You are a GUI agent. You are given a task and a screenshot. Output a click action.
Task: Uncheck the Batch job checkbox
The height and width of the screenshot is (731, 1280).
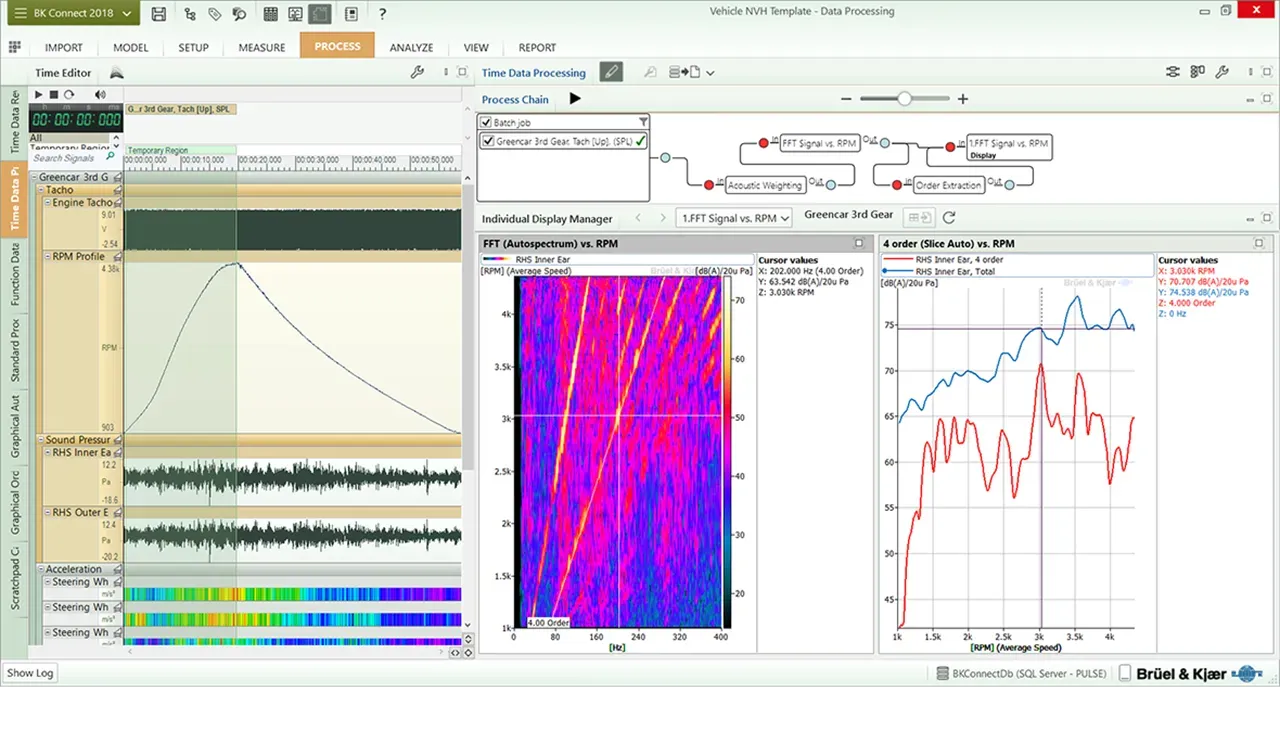tap(488, 121)
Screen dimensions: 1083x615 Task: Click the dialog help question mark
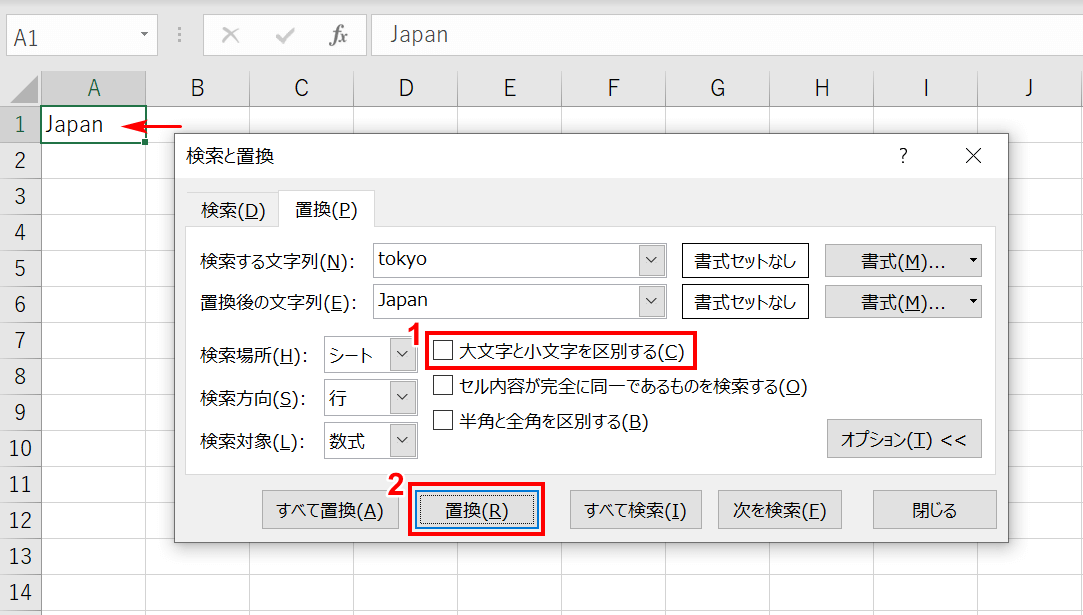pyautogui.click(x=903, y=156)
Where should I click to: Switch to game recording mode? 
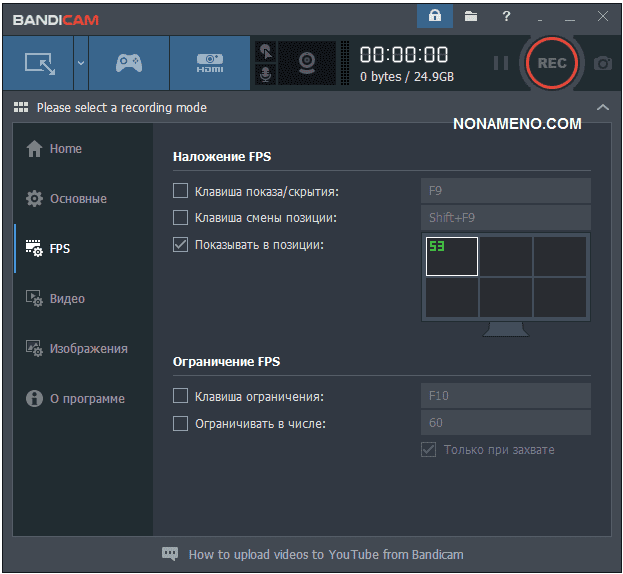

• • •

Do this:
Convert everything from the first of the lines above down to the line containing "pyautogui.click(x=903, y=156)", inclusive, into a JSON list of strings with one string per line. Skip blank lines and omit the pictures.

Reply:
[
  "You are a GUI agent. You are given a task and a screenshot. Output a click action.",
  "Task: Uncheck the Batch job checkbox",
  "The height and width of the screenshot is (731, 1280).",
  "tap(488, 121)",
  "Screen dimensions: 1083x615 Task: Click the dialog help question mark",
  "pyautogui.click(x=903, y=156)"
]